▶ [Excerto para leitura]:
Uma antiga colisão de asteróides remodelou drasticamente a Lua, criando os seus lados próximos e distantes distintos, de acordo com uma nova análise de amostras enviadas pela missão Chang’e 6 da China. A descoberta centra-se numa proporção incomum de isótopos de potássio encontrada em rochas lunares da enorme Bacia Pólo Sul-Aitken, reforçando a teoria de que este impacto é responsável pelas características assimétricas da Lua.
As Duas Faces da Lua
A Lua apresenta um forte contraste entre o seu lado próximo, que está voltado para a Terra e é coberto por planícies vulcânicas escuras chamadas maria, e o seu lado oculto, que permanece em grande parte árido. Esta assimetria tem intrigado os cientistas há décadas. A Bacia Pólo Sul-Aitken, uma cratera colossal com 2.500 quilómetros de largura, domina o outro lado e está entre as formações de maior impacto no sistema solar, datando de 4,2 a 4,3 mil milhões de anos.
Descoberta de Chang’e 6
A missão Chang’e 6 da China, pousando na cratera Apollo dentro da Bacia em junho de 2024, recuperou amostras que revelaram uma proporção maior do isótopo de potássio mais pesado, o potássio-41, em comparação com o potássio-39. Esta descoberta não se deve à radiação cósmica, derretimento, resfriamento ou contaminação por meteoros. A equipe do Instituto de Geologia e Geofísica de Pequim concluiu que a razão isotópica é uma consequência direta do evento de impacto.
Como o impacto alterou a Lua
O imenso calor e pressão gerados pela colisão do asteróide vaporizaram muitos elementos voláteis, incluindo o potássio. Isótopos mais leves, como o potássio-39, foram perdidos mais facilmente para o espaço, deixando para trás uma concentração mais elevada de potássio-41. Este processo também explica porque o outro lado tem menos água no seu manto, como observado anteriormente por Chang’e 6.

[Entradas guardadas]
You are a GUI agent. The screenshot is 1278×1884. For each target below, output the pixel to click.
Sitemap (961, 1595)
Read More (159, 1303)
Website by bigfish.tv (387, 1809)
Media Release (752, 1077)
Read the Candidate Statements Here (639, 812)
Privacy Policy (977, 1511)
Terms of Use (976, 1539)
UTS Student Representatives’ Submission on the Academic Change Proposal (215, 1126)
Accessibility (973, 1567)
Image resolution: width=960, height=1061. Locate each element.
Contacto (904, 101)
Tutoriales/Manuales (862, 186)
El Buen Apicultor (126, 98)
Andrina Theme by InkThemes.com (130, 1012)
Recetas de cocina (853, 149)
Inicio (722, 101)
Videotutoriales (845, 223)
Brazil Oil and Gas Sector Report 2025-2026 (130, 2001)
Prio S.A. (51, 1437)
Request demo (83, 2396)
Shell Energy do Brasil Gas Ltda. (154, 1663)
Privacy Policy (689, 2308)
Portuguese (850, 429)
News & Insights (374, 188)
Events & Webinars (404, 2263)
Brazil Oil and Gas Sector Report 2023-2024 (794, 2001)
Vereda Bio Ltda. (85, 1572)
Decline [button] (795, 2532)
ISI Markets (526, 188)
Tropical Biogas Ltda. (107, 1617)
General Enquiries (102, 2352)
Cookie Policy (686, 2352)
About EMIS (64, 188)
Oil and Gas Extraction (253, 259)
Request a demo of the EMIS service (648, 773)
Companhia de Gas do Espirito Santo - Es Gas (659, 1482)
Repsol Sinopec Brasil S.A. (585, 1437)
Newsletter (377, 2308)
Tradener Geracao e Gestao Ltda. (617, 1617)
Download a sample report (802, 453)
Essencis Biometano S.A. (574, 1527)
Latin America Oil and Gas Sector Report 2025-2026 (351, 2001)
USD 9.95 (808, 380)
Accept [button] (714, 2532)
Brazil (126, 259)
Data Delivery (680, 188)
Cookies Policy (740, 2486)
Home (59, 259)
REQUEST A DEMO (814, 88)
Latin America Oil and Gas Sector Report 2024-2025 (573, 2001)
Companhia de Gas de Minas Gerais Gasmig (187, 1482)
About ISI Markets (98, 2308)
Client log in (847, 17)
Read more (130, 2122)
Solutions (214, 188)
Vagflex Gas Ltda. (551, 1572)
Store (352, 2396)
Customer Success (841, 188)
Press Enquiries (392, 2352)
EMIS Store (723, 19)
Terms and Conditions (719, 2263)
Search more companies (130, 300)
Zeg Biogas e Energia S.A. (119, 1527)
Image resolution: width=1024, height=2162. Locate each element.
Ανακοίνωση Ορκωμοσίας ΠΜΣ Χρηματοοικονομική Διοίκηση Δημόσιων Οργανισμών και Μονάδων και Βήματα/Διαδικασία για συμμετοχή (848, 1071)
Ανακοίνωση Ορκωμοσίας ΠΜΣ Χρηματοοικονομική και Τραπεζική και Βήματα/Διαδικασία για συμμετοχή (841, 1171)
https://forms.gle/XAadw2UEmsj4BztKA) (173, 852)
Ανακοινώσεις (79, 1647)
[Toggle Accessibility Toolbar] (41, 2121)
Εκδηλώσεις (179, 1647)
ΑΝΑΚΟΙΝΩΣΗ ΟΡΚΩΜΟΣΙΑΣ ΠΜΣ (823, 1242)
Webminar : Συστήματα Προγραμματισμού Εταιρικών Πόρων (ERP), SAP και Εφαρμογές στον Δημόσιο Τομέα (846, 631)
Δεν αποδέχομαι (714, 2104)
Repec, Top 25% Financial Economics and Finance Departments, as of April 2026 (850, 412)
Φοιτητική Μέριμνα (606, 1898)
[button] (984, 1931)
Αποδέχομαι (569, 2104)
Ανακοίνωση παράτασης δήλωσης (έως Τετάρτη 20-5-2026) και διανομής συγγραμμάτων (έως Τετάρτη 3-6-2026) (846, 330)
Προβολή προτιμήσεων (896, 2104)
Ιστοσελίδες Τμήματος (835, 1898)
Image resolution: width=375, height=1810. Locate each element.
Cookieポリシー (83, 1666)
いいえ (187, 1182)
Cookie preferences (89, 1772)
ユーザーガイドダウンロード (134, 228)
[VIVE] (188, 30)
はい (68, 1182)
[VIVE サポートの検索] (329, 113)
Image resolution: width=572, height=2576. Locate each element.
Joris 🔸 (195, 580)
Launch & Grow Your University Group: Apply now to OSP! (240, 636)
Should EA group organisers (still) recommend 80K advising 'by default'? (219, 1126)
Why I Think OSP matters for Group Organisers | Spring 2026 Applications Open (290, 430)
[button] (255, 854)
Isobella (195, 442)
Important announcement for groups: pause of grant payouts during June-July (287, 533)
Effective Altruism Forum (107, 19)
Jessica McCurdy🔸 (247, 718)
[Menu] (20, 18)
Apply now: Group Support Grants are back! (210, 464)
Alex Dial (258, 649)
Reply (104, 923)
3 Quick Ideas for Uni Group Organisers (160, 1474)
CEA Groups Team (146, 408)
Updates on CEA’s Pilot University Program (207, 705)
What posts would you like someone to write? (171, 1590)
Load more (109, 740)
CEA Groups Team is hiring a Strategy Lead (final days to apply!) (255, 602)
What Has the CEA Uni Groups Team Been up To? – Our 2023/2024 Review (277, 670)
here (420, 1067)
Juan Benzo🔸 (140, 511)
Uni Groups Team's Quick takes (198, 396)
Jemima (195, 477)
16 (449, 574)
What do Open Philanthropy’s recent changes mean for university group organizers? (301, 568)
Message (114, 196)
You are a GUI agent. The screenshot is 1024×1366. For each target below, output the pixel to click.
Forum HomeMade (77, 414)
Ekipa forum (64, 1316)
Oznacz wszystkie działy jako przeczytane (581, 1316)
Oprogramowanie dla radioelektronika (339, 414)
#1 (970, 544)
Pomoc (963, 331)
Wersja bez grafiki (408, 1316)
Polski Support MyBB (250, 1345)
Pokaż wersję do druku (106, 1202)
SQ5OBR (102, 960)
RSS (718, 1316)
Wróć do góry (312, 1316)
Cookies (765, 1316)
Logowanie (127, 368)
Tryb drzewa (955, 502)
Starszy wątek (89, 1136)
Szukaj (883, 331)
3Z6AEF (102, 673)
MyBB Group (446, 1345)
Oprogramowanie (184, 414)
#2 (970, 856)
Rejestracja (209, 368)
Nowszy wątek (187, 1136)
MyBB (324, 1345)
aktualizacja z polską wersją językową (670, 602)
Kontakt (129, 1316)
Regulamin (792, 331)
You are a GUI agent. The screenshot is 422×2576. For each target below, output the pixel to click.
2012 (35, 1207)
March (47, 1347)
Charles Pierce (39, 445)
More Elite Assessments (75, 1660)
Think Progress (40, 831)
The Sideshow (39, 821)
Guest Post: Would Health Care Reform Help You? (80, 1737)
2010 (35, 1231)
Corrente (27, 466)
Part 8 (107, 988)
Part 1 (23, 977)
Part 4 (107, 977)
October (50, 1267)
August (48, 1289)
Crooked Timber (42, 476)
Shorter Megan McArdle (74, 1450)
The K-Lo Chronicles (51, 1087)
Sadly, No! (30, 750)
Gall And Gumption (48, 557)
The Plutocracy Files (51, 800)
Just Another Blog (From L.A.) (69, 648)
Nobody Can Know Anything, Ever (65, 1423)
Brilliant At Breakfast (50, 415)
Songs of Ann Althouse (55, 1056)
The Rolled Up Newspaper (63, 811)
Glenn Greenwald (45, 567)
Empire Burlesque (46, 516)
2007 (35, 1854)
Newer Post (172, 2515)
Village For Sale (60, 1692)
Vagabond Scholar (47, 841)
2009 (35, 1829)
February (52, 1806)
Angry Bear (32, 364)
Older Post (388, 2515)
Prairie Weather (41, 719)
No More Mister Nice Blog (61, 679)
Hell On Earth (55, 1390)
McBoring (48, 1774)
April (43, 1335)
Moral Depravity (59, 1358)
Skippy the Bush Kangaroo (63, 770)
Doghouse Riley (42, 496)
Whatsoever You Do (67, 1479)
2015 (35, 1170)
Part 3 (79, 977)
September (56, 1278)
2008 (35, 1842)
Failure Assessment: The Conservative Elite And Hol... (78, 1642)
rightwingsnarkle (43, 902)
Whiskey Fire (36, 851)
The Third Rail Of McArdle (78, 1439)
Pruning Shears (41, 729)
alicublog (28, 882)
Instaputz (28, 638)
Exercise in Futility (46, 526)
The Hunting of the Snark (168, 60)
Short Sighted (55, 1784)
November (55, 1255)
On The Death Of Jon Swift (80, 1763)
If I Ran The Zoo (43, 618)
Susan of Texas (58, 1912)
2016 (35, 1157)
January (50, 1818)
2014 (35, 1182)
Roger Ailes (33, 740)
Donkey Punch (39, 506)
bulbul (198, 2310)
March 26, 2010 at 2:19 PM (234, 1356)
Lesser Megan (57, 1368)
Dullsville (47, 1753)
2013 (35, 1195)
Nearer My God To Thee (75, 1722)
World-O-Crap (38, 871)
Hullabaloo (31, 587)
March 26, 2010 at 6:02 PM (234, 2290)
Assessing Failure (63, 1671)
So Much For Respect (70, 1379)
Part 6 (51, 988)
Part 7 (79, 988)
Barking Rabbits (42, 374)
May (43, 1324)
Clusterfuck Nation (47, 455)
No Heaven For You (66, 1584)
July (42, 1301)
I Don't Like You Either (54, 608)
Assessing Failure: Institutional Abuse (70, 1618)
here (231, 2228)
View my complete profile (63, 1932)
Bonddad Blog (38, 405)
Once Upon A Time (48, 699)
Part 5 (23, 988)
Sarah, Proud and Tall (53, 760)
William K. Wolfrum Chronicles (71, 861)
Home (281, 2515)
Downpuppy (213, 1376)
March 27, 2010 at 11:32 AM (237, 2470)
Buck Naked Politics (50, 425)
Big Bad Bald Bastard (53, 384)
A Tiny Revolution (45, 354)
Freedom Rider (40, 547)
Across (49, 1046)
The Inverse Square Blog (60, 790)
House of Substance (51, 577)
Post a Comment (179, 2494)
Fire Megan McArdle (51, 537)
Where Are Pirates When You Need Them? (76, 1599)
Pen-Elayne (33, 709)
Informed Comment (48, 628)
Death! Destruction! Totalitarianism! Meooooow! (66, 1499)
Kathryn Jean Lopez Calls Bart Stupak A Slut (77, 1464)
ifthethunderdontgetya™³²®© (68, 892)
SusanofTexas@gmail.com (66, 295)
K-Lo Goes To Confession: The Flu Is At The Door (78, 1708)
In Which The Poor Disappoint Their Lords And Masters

▶ [Pedido de trabalho 1]: Transcreva palavra por palavra o trecho do excerto sobre a Lua que começa em "Uma antiga colisão" e termina em "assimétricas da Lua.".
▶ [Pedido de trabalho 2]: Traduza para inglês a frase do excerto sobre a Lua "Esta assimetria tem intrigado os cientistas há décadas."
Baseie-se exclusivamente no excerto.

▶ [A sua resposta 1]:
Uma antiga colisão de asteróides remodelou drasticamente a Lua, criando os seus lados próximos e distantes distintos, de acordo com uma nova análise de amostras enviadas pela missão Chang’e 6 da China. A descoberta centra-se numa proporção incomum de isótopos de potássio encontrada em rochas lunares da enorme Bacia Pólo Sul-Aitken, reforçando a teoria de que este impacto é responsável pelas características assimétricas da Lua.

▶ [A sua resposta 2]: This asymmetry has puzzled scientists for decades.